OBJECTIVE:
Copy the material from the line with "This screenshot has height=366, width=439." up to and including the line with "click(x=649, y=280)", swapping "padlock" for "lock" and changing nothing else.

──────

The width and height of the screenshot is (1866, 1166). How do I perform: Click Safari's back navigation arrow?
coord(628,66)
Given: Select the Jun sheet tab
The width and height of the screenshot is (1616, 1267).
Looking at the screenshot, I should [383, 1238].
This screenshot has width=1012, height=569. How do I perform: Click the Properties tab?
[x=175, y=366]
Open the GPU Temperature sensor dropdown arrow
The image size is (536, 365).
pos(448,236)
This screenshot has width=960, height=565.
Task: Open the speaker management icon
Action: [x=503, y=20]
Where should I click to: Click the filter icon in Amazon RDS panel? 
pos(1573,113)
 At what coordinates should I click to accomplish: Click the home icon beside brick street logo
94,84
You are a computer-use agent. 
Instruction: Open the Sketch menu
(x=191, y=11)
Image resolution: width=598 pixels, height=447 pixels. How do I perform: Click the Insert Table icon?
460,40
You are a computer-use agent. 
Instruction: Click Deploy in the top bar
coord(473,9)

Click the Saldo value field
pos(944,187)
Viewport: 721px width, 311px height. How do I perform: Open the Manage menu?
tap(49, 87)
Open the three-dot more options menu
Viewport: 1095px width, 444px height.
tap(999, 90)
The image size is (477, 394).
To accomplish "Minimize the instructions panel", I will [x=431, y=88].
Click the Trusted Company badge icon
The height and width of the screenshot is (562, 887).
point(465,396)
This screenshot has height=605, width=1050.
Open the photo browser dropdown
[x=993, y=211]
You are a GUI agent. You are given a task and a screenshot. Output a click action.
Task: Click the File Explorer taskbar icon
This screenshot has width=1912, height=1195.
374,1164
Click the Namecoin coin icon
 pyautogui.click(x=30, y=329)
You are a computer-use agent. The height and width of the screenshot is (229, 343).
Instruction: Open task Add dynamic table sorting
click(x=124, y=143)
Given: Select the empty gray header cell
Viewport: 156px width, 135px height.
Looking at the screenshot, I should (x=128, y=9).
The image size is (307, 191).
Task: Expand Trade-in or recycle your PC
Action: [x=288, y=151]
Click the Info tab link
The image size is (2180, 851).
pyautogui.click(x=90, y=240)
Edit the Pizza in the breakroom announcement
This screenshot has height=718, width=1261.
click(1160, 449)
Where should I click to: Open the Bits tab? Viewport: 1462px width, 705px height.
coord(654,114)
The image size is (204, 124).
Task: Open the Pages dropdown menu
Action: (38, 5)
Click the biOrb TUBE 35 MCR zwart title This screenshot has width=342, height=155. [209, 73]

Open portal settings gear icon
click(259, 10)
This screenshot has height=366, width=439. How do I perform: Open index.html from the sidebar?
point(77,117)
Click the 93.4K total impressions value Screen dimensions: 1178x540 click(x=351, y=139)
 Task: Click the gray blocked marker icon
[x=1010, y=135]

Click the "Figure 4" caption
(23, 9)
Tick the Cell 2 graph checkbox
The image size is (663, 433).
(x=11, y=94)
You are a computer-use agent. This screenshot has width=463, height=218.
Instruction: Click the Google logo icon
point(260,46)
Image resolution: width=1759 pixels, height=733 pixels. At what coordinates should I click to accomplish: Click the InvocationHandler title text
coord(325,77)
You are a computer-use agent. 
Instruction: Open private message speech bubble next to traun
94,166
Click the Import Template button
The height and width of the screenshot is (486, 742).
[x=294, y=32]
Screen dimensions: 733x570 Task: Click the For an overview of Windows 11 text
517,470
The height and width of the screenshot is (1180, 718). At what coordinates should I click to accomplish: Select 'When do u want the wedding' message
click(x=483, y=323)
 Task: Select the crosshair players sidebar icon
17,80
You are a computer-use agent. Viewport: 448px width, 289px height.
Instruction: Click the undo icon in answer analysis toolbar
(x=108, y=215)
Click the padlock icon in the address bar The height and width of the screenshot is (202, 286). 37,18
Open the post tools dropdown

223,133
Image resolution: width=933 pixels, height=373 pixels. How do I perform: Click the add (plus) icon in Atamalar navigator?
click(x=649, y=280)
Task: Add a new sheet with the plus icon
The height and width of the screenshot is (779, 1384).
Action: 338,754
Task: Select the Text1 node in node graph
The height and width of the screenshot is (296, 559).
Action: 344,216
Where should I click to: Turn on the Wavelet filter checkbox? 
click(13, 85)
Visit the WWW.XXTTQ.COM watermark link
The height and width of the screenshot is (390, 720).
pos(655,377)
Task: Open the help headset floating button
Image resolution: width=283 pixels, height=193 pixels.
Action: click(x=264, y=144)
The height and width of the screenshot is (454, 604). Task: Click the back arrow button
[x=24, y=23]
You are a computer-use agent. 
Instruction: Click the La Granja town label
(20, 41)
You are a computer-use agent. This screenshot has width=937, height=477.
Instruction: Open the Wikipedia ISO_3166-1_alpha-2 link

──────

EXERCISE ANSWER:
This screenshot has height=366, width=439. How do I perform: Open index.html from the sidebar?
point(77,117)
Click the 93.4K total impressions value Screen dimensions: 1178x540 click(x=351, y=139)
 Task: Click the gray blocked marker icon
[x=1010, y=135]

Click the "Figure 4" caption
(23, 9)
Tick the Cell 2 graph checkbox
The image size is (663, 433).
(x=11, y=94)
You are a computer-use agent. This screenshot has width=463, height=218.
Instruction: Click the Google logo icon
point(260,46)
Image resolution: width=1759 pixels, height=733 pixels. At what coordinates should I click to accomplish: Click the InvocationHandler title text
coord(325,77)
You are a computer-use agent. 
Instruction: Open private message speech bubble next to traun
94,166
Click the Import Template button
The height and width of the screenshot is (486, 742).
[x=294, y=32]
Screen dimensions: 733x570 Task: Click the For an overview of Windows 11 text
517,470
The height and width of the screenshot is (1180, 718). At what coordinates should I click to accomplish: Select 'When do u want the wedding' message
click(x=483, y=323)
 Task: Select the crosshair players sidebar icon
17,80
You are a computer-use agent. Viewport: 448px width, 289px height.
Instruction: Click the undo icon in answer analysis toolbar
(x=108, y=215)
Click the lock icon in the address bar The height and width of the screenshot is (202, 286). 37,18
Open the post tools dropdown

223,133
Image resolution: width=933 pixels, height=373 pixels. How do I perform: Click the add (plus) icon in Atamalar navigator?
click(x=649, y=280)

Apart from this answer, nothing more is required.